The present invention provides such a substrate for a perpendicular magnetic recording layer that allows mass production, supplies the function as a soft magnetic backing layer of a perpendicular magnetic recording medium, ensures surface roughness, and generates little spike noise.

A perpendicular magnetic recording medium of the invention, using a substrate for a perpendicular magnetic recording medium of the invention, achieves favorable recording and reproduction performance. Because the soft magnetic backing layer in the medium of the invention is formed by an electroless plating method that allows mass production, a relatively thick film required for a soft magnetic backing layer need not be formed by, for example, a sputtering method, permitting very inexpensive production.

BRIEF DESCRIPTION OF THE DRAWINGS

The foregoing advantages and features of the invention will become apparent upon reference to the following detailed description and the accompanying drawings, of which:

FIG. 1 is a schematic sectional view of a structure of a substrate for a perpendicular magnetic recording medium of an embodiment according to the invention;

FIG. 2 is a schematic sectional view showing a structure of a perpendicular magnetic recording medium of an embodiment according to the invention;

FIG. 3 is a schematic sectional view showing a structure of a perpendicular magnetic recording medium comprising a soft magnetic auxiliary layer of an embodiment according to the invention;

FIG. 4 shows the reproduced output signal at a recording density of 300 kFCl of perpendicular magnetic recording media with various film thicknesses of the soft magnetic underlayer in the dependence on the write current in the magnetic head;

FIG. 5 shows the reproduced output signal at a recording density of 300 kFCl of perpendicular magnetic recording media with various mean phosphorus concentration in the soft magnetic underlayer in the dependence on the write current in the magnetic head;

FIG. 6 shows the reproduced output signal at a recording density of 300 kFCl of perpendicular magnetic recording media with various mean cobalt concentration in the soft magnetic underlayer in a proportion of number of atoms of cobalt and nickel excluding the phosphorus (Co/(Co+Ni)) in the dependence on the write current in the magnetic head;

FIG. 7 shows typical magnetization curves and the definitions of the residual magnetization and the coercivity of a soft magnetic underlayer, in which (a) shows the ones along the radial direction of the disk, and (b) shows the ones along the circumferential direction of the disk; and

FIG. 8 shows the signal-to-noise ratio (SNR) at a recording density of 370 kFCl in the dependence on the thickness of the soft magnetic auxiliary layer.

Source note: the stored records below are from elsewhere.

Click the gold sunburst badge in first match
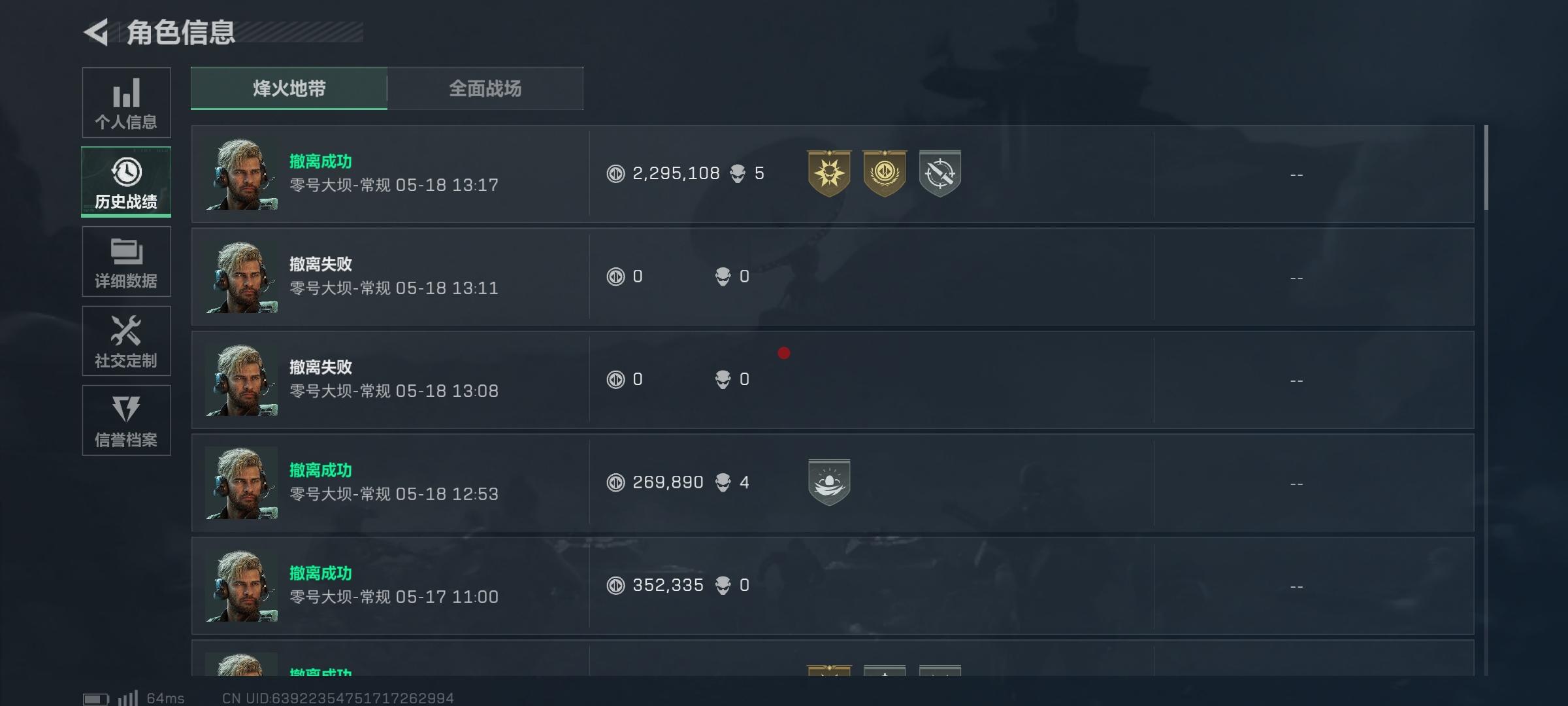The height and width of the screenshot is (706, 1568). coord(829,173)
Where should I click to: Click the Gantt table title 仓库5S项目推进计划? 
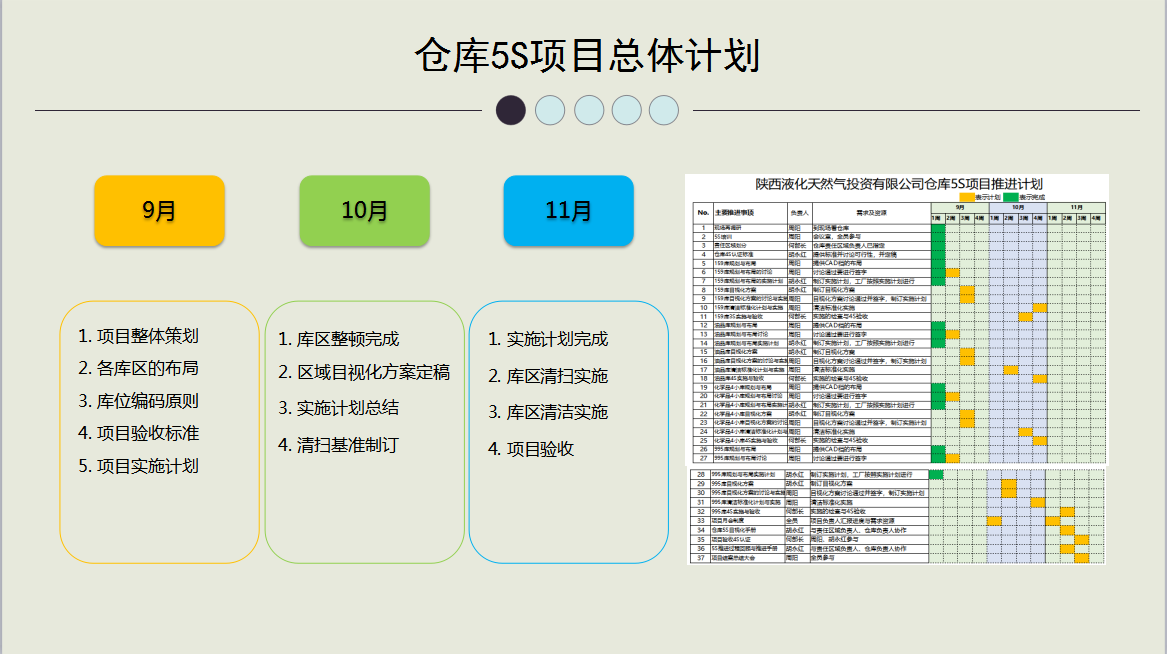coord(899,184)
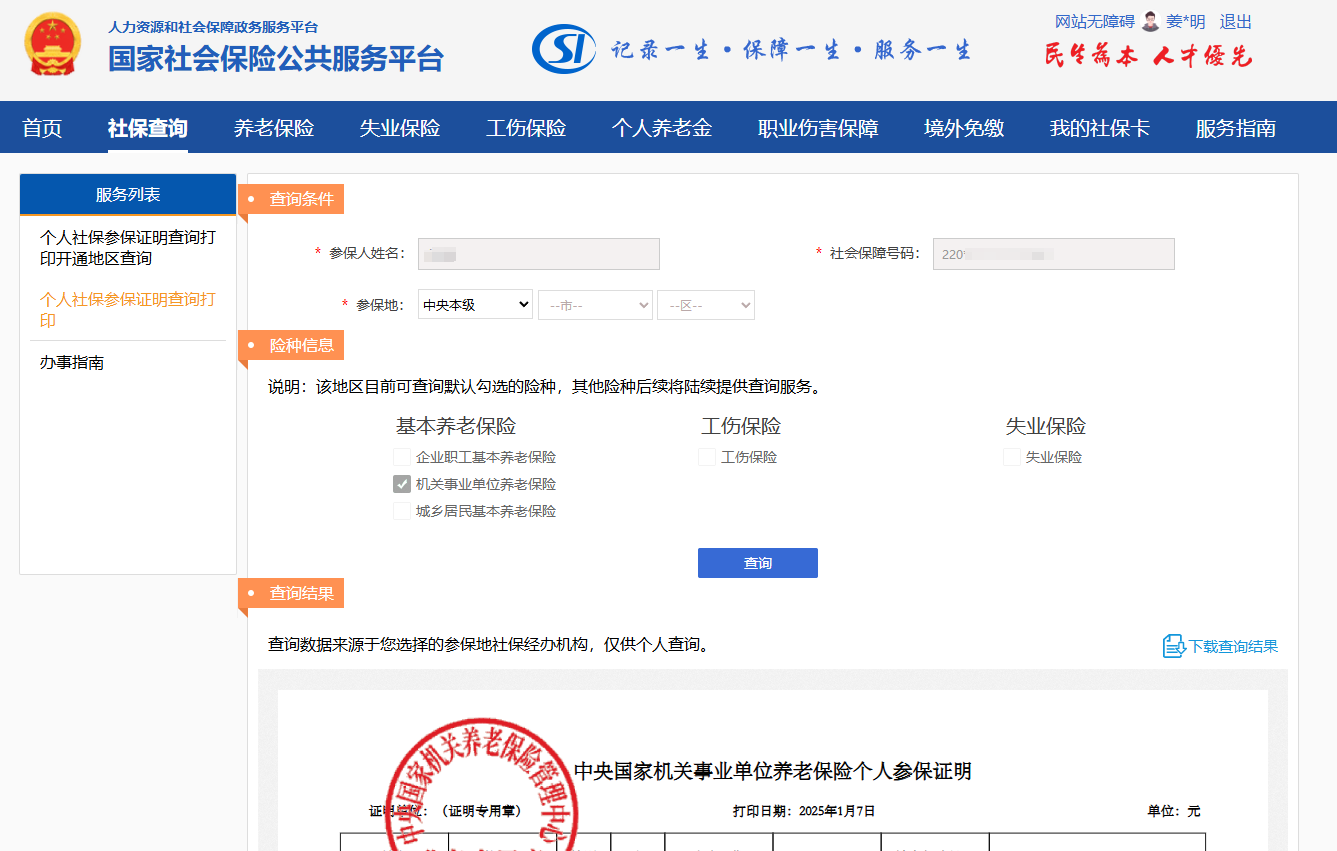Go to the 养老保险 menu
Screen dimensions: 1337x851
[x=274, y=128]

DETAILED DESCRIPTION OF SPECIFIC EMBODIMENTS

FIG. 1 shows a structure of a substrate for a perpendicular magnetic recording medium of an embodiment of the invention. Substrate 10 for a perpendicular magnetic recording medium of the embodiment shown in FIG. 1 comprises nonmagnetic base plate 1, adhesion layer 2 on the base plate, and soft magnetic underlayer 3 on the adhesion layer. Adhesion layer 2 and soft magnetic underlayer 3 may be formed on the other side of nonmagnetic base plate 1, but are not shown in FIG. 1.

Nonmagnetic base plate 1 can be composed of a disk-shaped Al—Mg alloy plate used in a substrate for a conventional hard disk or the like material. In the case of substrates with a shape other than a disk (for example, a drum), a disk circumferential direction in the following description should be replaced by a head running direction and a disk radial direction by a direction in the medium surface perpendicular to the head running direction, and the effects of the invention are conserved.

The material of adhesion layer 2 must contain at least nickel so as to enhance the adhesion between nonmagnetic base plate 1 and soft magnetic underlayer 3. Materials that are favorably used for the adhesion layer include pure nickel, a Ni—Co alloy, and a Ni—P alloy that are formed by a sputtering method, and a Ni—P alloy and a Ni—B alloy that are formed by an electroless plating method.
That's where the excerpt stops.